What needs to be done: A complete answer lists every line of the entries below where the string "серии" appears.

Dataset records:
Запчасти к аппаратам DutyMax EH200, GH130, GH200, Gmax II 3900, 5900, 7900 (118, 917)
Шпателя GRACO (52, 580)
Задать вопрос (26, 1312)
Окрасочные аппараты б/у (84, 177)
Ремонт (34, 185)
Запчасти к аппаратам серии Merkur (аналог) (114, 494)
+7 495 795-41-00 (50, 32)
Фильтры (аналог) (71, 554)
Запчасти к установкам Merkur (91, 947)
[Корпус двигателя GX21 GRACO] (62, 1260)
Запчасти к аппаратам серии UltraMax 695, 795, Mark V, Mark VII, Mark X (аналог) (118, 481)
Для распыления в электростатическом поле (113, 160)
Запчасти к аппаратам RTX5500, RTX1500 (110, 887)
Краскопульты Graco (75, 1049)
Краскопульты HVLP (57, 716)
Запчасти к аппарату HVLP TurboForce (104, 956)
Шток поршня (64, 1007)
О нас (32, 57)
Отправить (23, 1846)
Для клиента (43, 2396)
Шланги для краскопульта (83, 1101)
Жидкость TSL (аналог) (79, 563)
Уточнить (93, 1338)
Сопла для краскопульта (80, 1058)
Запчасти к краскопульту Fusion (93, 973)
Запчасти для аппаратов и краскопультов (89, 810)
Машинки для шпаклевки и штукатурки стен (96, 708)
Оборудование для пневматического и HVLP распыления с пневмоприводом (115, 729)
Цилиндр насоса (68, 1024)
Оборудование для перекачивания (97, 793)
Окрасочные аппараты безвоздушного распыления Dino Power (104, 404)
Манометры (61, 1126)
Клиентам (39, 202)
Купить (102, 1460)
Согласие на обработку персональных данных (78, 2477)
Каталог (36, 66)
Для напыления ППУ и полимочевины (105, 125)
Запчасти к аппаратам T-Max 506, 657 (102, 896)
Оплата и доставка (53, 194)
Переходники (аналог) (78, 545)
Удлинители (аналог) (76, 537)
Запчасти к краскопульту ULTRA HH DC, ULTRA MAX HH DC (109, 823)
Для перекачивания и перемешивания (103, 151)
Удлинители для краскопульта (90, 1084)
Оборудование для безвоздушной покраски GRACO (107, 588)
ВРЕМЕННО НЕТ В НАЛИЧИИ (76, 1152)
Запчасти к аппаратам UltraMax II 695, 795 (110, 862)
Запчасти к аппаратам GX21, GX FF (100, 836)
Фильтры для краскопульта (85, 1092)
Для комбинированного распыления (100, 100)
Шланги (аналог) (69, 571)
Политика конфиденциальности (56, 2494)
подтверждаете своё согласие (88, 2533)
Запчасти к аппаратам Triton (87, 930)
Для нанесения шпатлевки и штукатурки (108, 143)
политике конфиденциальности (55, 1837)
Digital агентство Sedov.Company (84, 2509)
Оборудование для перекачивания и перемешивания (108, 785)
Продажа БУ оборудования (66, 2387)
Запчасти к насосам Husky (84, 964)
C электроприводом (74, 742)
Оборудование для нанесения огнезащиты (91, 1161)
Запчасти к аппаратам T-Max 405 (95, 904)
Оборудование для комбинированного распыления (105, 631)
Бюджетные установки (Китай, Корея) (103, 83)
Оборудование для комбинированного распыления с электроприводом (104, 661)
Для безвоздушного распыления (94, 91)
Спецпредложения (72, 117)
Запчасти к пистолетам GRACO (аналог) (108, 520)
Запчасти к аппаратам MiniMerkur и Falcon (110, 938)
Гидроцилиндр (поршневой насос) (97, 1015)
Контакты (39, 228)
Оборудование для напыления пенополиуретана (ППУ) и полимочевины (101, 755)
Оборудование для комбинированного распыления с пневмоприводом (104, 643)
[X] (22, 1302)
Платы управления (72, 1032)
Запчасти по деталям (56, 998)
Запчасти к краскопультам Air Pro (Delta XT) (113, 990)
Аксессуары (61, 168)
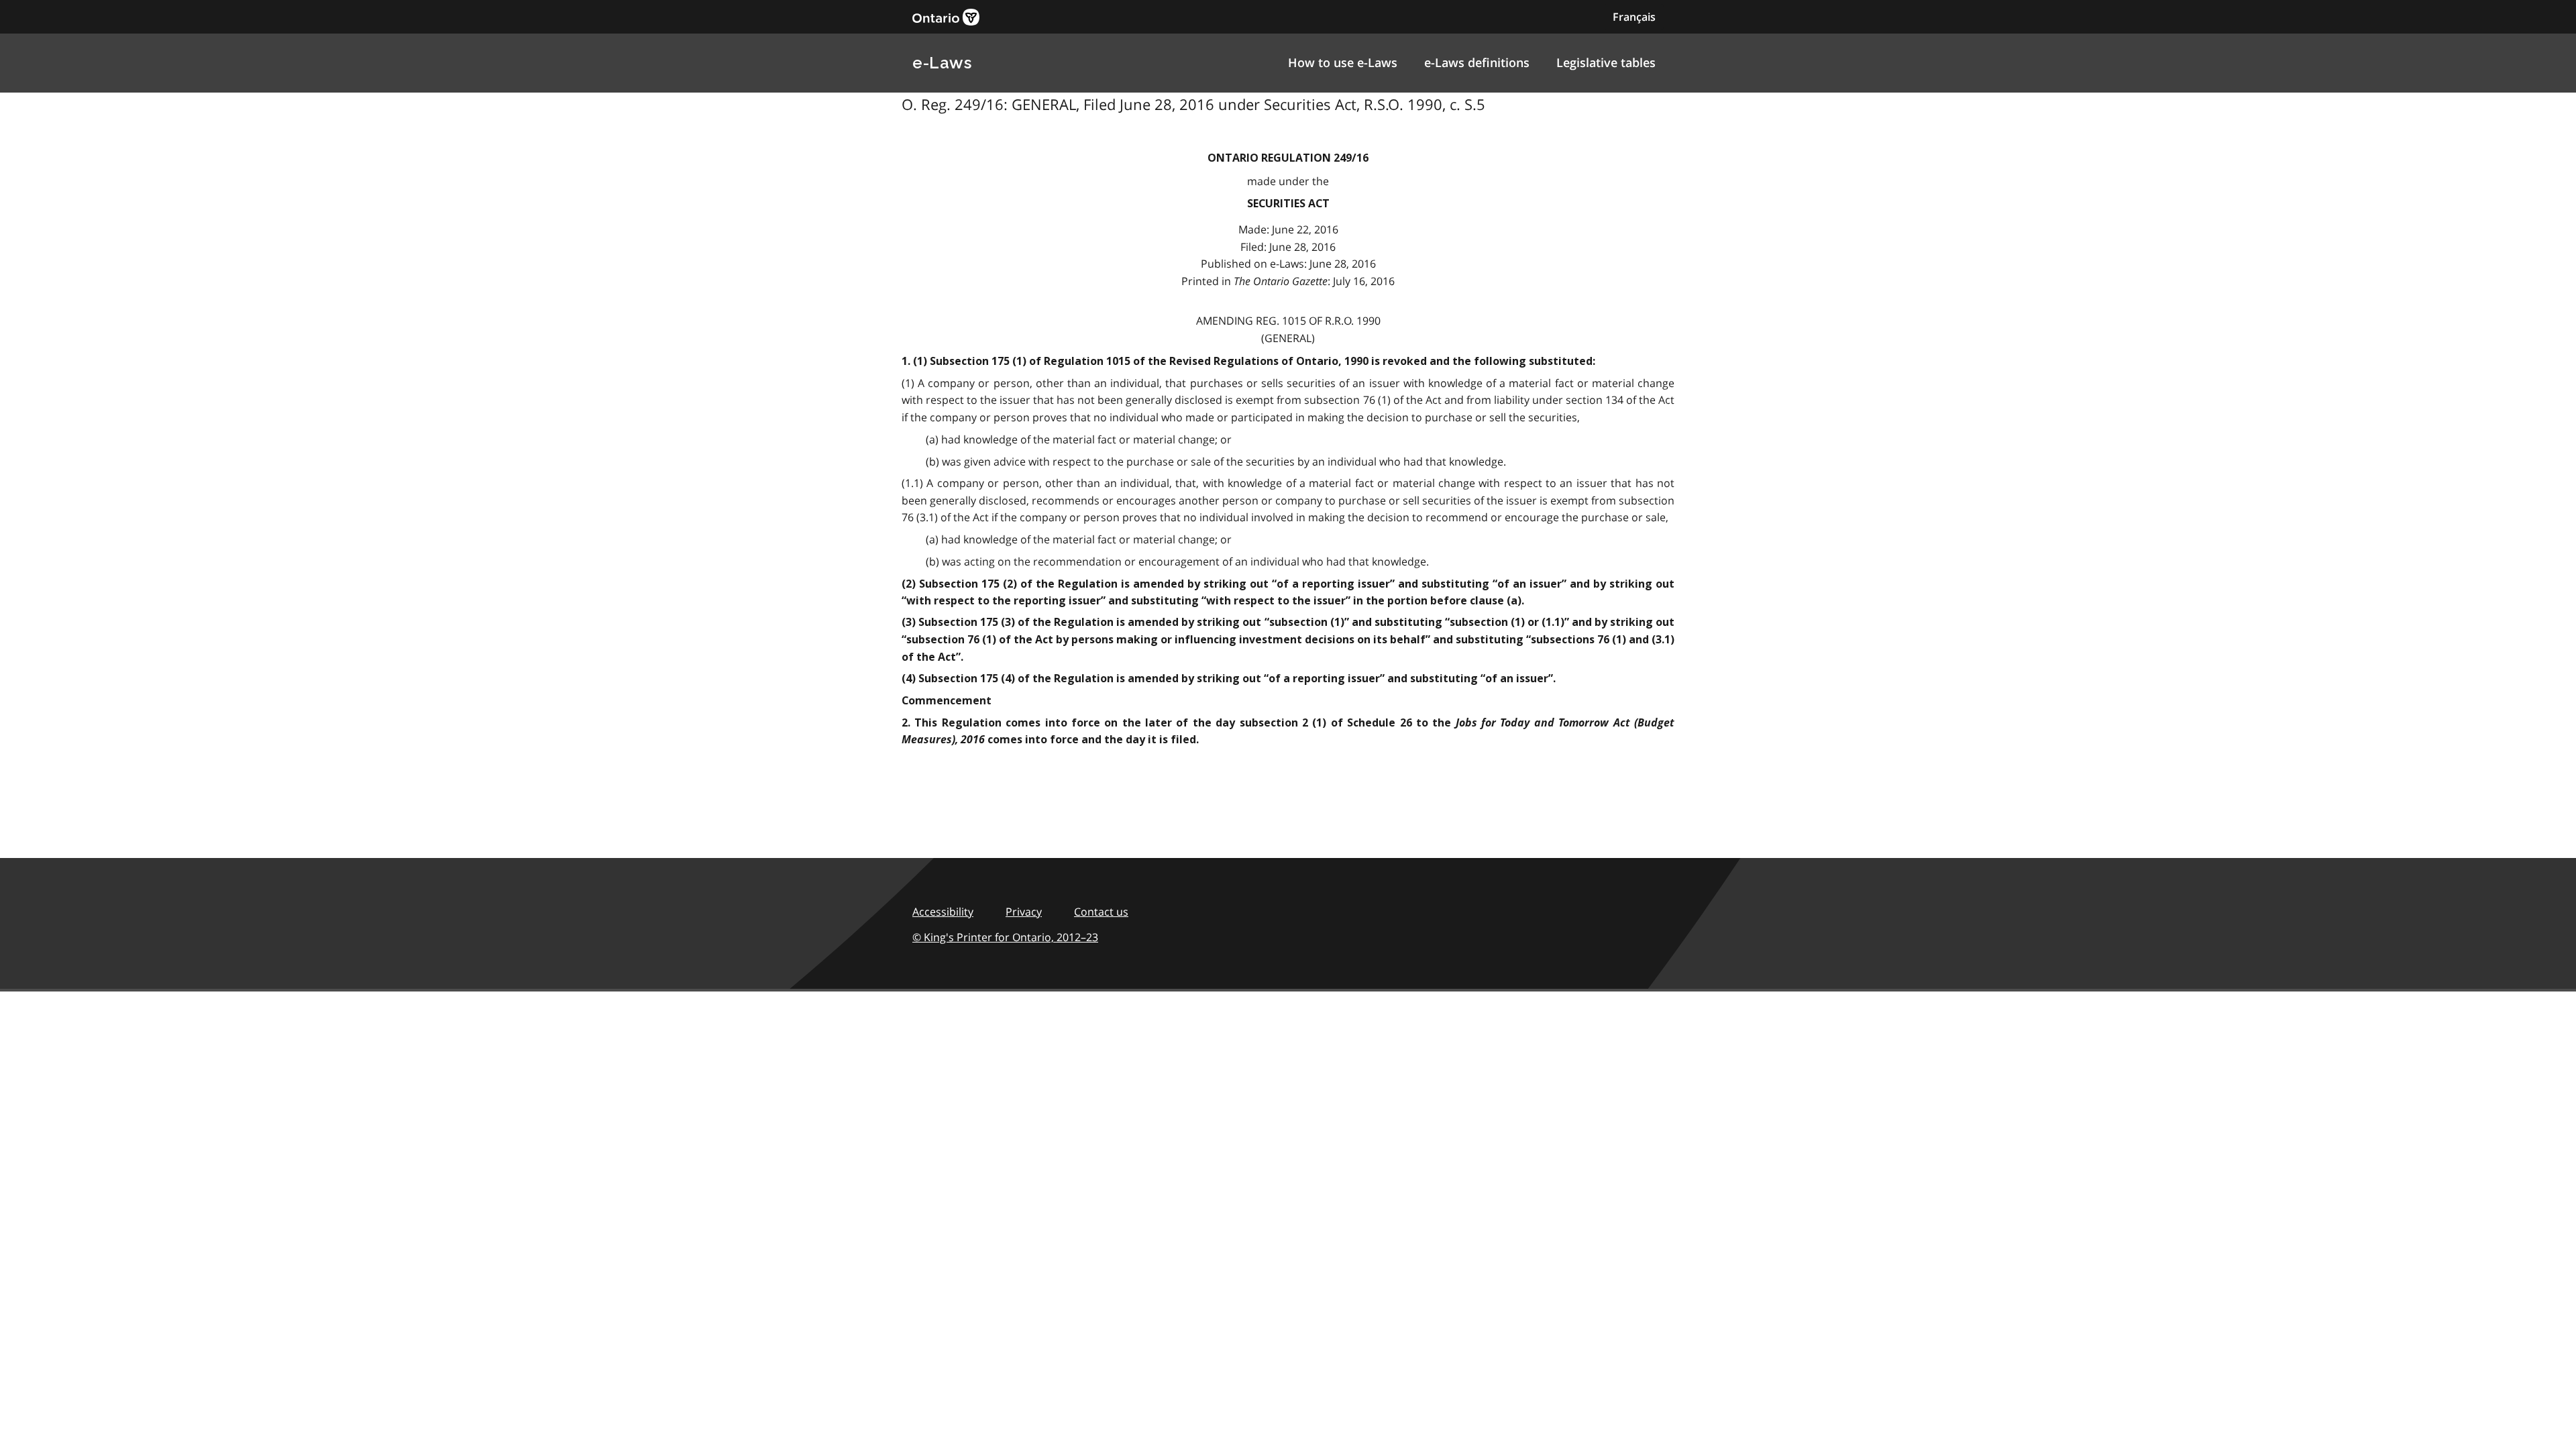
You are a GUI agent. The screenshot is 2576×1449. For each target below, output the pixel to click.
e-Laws (941, 62)
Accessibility (942, 911)
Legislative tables (1606, 62)
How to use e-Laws (1342, 62)
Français (1634, 16)
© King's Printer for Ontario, (1005, 937)
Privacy (1024, 911)
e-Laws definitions (1476, 62)
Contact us (1101, 911)
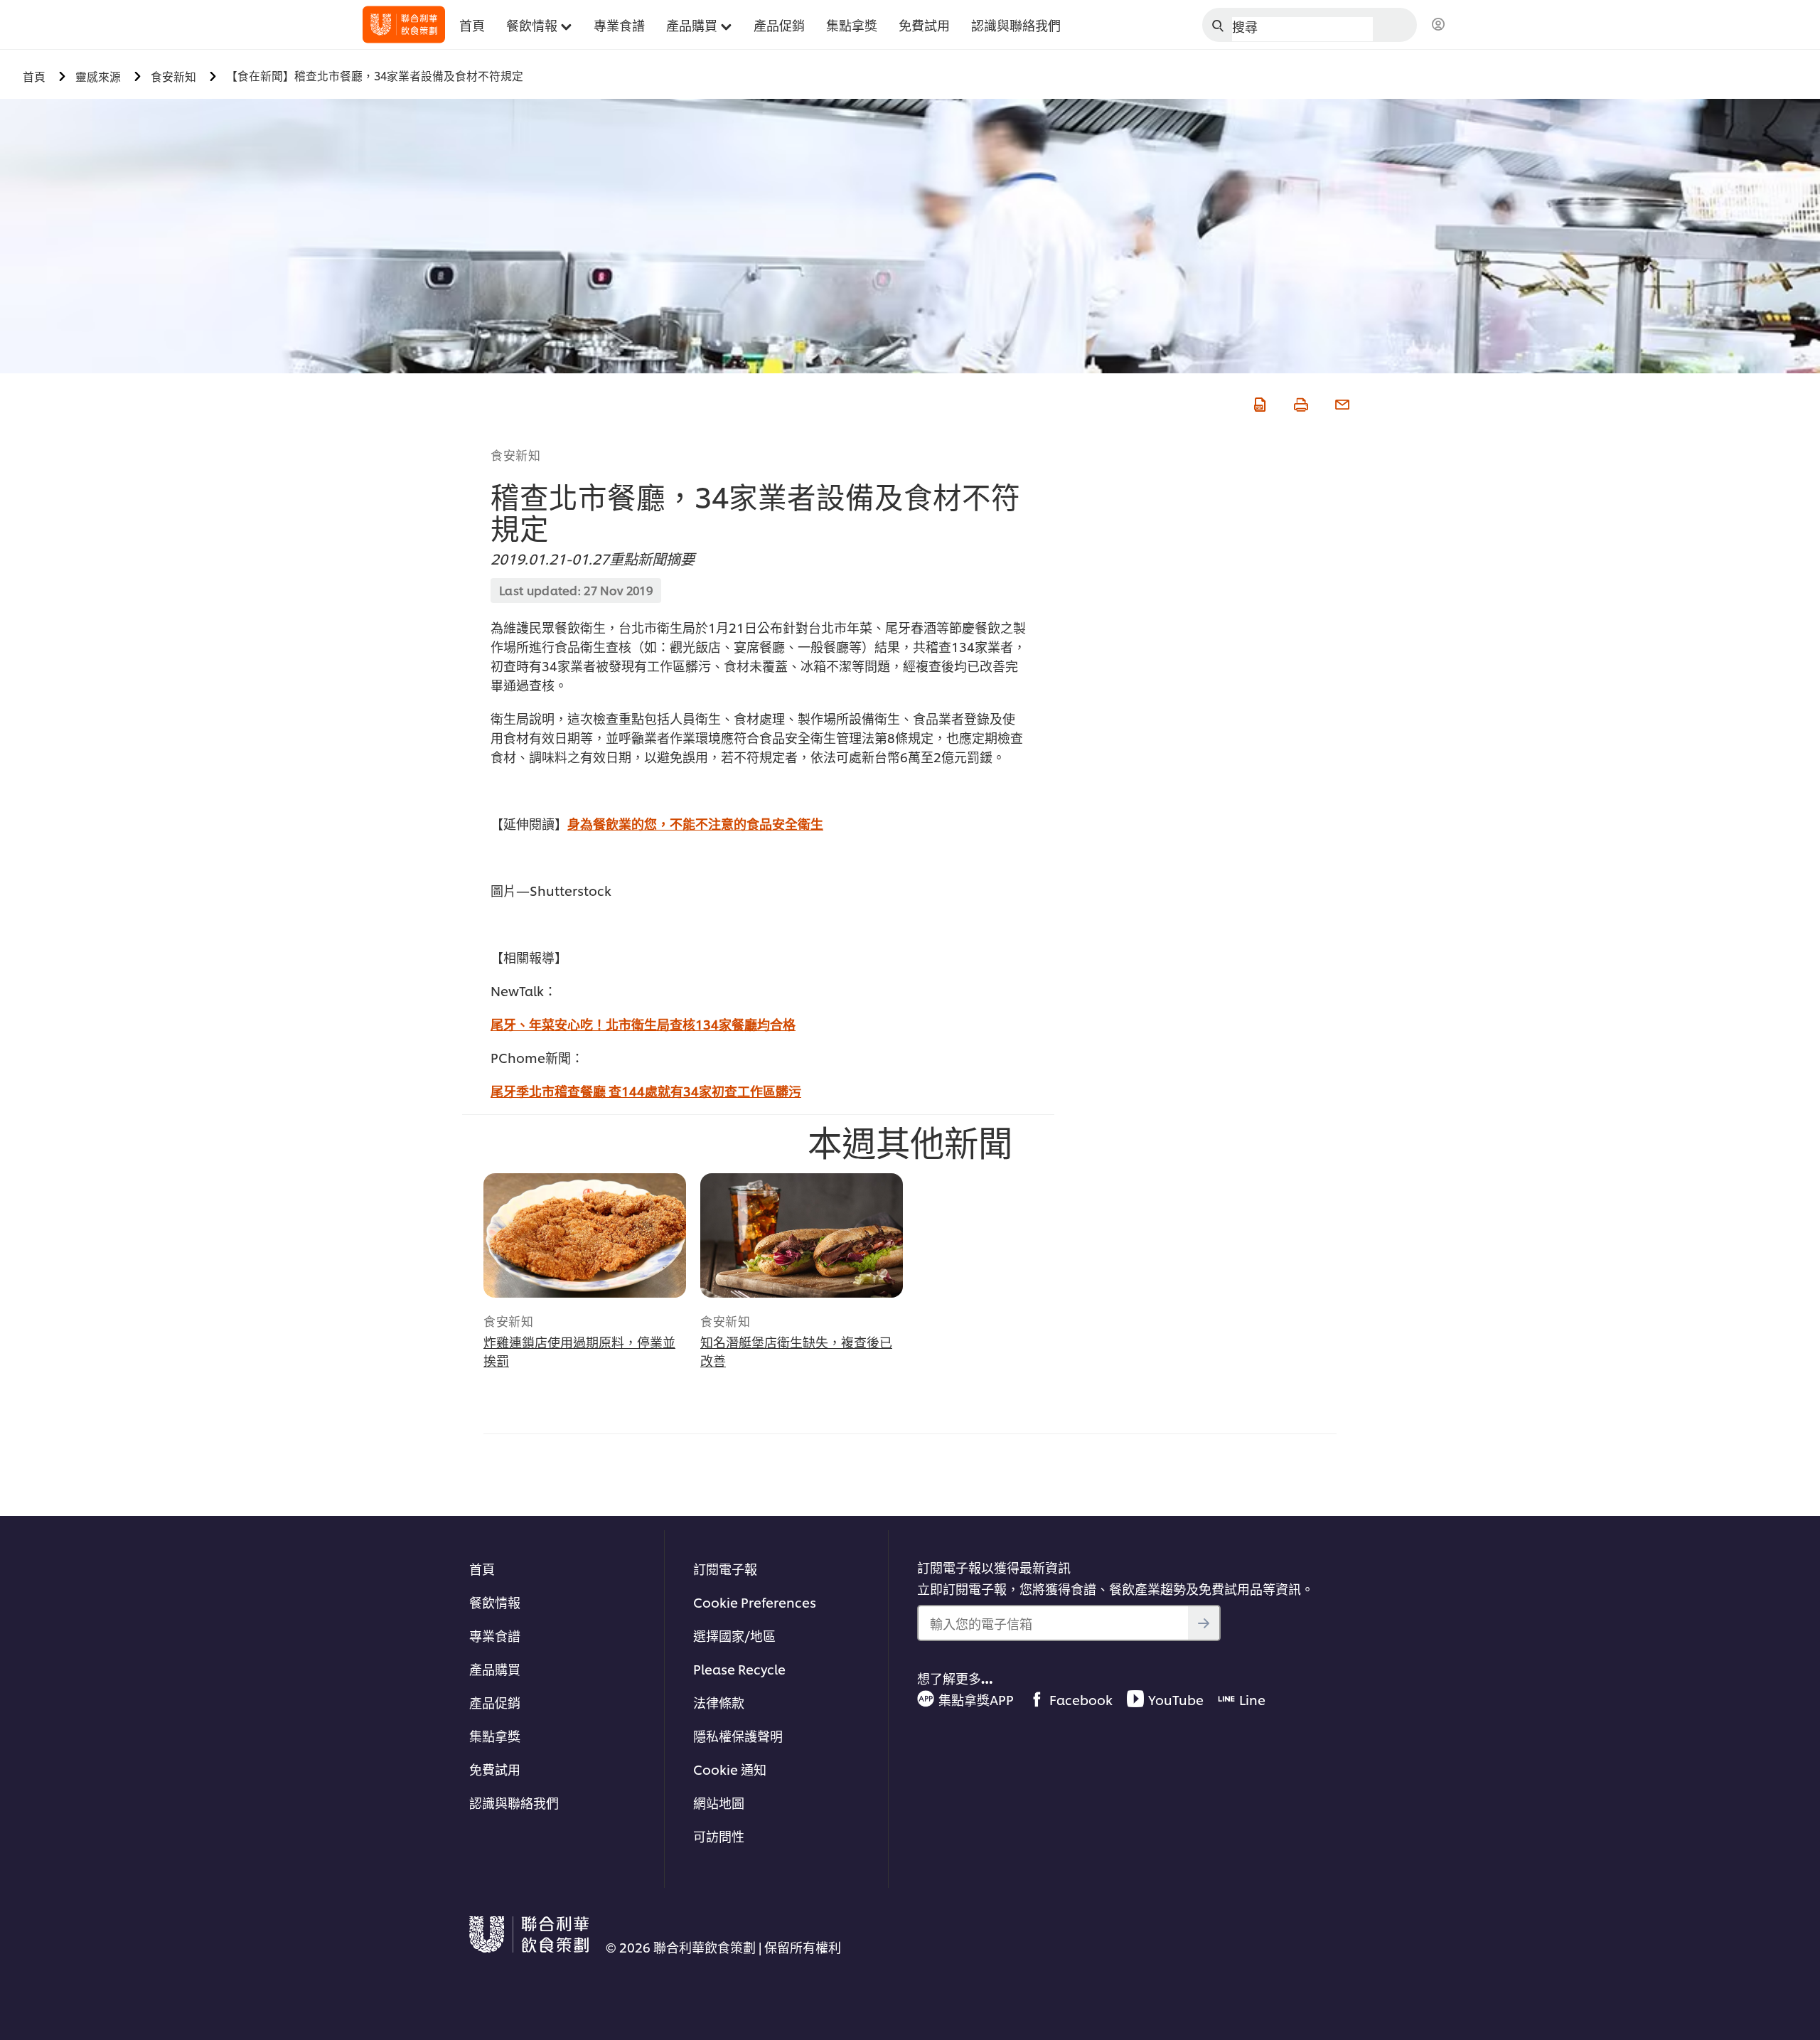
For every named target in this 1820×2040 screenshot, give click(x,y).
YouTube (1176, 1699)
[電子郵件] (1341, 402)
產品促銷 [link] (779, 24)
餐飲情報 (494, 1602)
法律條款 (718, 1702)
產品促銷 (494, 1702)
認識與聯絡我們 (514, 1802)
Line (1252, 1699)
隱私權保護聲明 (738, 1735)
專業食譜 (494, 1635)
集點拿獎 (494, 1735)
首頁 (482, 1568)
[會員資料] (1438, 25)
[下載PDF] (1258, 402)
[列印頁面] (1300, 402)
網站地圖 (718, 1802)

Answer to this problem:
Запчасти к аппаратам серии Merkur (аналог) (114, 494)
Запчасти к аппаратам серии UltraMax 695, 795, Mark V, Mark VII, Mark X (аналог) (118, 481)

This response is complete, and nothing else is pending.